Interface element records:
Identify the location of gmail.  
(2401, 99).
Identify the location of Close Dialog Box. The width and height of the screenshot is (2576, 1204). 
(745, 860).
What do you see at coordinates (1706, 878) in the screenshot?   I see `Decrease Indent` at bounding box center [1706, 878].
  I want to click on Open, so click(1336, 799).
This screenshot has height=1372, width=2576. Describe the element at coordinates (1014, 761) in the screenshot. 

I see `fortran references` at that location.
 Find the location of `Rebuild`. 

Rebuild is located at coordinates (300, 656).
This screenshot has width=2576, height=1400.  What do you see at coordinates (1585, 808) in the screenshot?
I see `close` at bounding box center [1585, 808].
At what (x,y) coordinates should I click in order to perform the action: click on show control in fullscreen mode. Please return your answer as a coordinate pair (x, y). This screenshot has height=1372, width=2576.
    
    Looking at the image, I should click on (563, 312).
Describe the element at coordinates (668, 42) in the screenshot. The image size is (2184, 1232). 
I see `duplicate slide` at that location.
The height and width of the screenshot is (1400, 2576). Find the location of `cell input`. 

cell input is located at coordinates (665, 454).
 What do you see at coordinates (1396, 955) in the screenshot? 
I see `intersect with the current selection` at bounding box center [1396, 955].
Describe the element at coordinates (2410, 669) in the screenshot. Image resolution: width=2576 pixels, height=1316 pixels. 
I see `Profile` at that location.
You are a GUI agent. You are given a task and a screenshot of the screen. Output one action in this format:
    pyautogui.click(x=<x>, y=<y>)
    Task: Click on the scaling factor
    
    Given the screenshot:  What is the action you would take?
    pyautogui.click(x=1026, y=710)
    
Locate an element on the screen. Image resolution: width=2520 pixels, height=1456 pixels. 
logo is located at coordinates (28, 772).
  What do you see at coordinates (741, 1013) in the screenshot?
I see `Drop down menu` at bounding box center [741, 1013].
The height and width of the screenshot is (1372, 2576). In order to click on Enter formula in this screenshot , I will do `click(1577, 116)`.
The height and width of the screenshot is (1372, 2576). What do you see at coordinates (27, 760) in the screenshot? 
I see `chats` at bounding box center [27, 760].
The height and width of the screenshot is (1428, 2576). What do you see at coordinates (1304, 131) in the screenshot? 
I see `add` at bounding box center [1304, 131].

Description of the task: Change every "Image resolution" in the lines above to "Screen resolution" and reproduce all the lines with nothing else altered.

Task result:
Identify the location of gmail.  
(2401, 99).
Identify the location of Close Dialog Box. The width and height of the screenshot is (2576, 1204). 
(745, 860).
What do you see at coordinates (1706, 878) in the screenshot?   I see `Decrease Indent` at bounding box center [1706, 878].
  I want to click on Open, so click(1336, 799).
This screenshot has height=1372, width=2576. Describe the element at coordinates (1014, 761) in the screenshot. 

I see `fortran references` at that location.
 Find the location of `Rebuild`. 

Rebuild is located at coordinates (300, 656).
This screenshot has width=2576, height=1400.  What do you see at coordinates (1585, 808) in the screenshot?
I see `close` at bounding box center [1585, 808].
At what (x,y) coordinates should I click in order to perform the action: click on show control in fullscreen mode. Please return your answer as a coordinate pair (x, y). This screenshot has height=1372, width=2576.
    
    Looking at the image, I should click on (563, 312).
Describe the element at coordinates (668, 42) in the screenshot. The image size is (2184, 1232). 
I see `duplicate slide` at that location.
The height and width of the screenshot is (1400, 2576). Find the location of `cell input`. 

cell input is located at coordinates (665, 454).
 What do you see at coordinates (1396, 955) in the screenshot? 
I see `intersect with the current selection` at bounding box center [1396, 955].
Describe the element at coordinates (2410, 669) in the screenshot. Screen resolution: width=2576 pixels, height=1316 pixels. 
I see `Profile` at that location.
You are a GUI agent. You are given a task and a screenshot of the screen. Output one action in this format:
    pyautogui.click(x=<x>, y=<y>)
    Task: Click on the scaling factor
    
    Given the screenshot:  What is the action you would take?
    pyautogui.click(x=1026, y=710)
    
Locate an element on the screen. Screen resolution: width=2520 pixels, height=1456 pixels. 
logo is located at coordinates (28, 772).
  What do you see at coordinates (741, 1013) in the screenshot?
I see `Drop down menu` at bounding box center [741, 1013].
The height and width of the screenshot is (1372, 2576). In order to click on Enter formula in this screenshot , I will do `click(1577, 116)`.
The height and width of the screenshot is (1372, 2576). What do you see at coordinates (27, 760) in the screenshot? 
I see `chats` at bounding box center [27, 760].
The height and width of the screenshot is (1428, 2576). What do you see at coordinates (1304, 131) in the screenshot? 
I see `add` at bounding box center [1304, 131].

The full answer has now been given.